§ **TASK DESCRIPTION**:
Any picture must be dropped, but each line of the data should be duplicated exactly.

======== EXCERPTED RECORDS

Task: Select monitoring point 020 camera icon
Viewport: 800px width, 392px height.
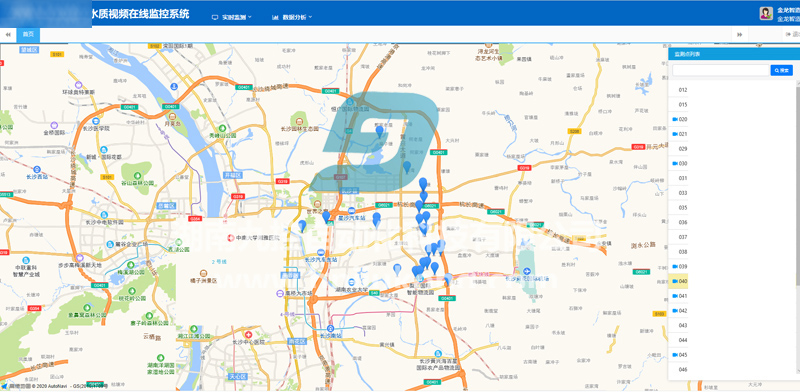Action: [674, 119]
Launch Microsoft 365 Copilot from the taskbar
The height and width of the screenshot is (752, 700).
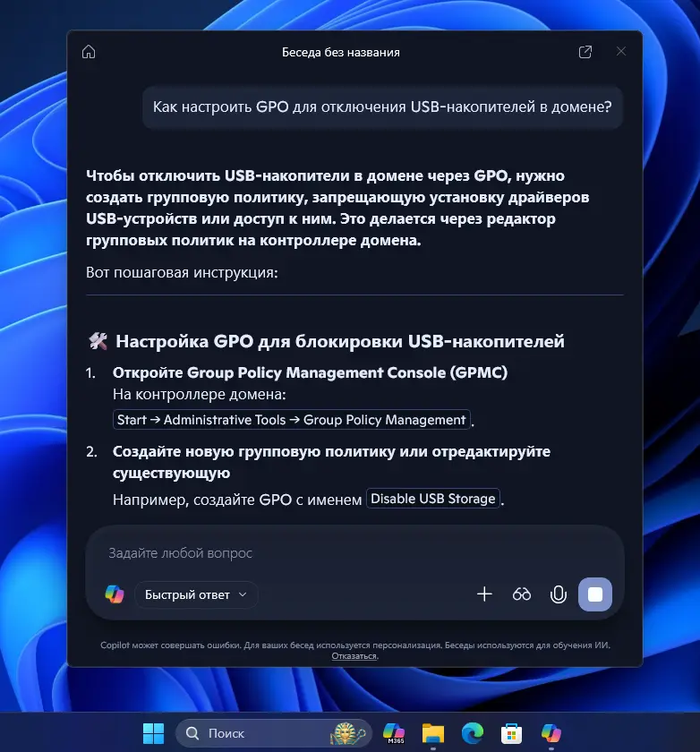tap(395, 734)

================

§ **WRITTEN REPLY**:
Task: Select monitoring point 020 camera icon
Viewport: 800px width, 392px height.
Action: [674, 119]
Launch Microsoft 365 Copilot from the taskbar
The height and width of the screenshot is (752, 700).
tap(395, 734)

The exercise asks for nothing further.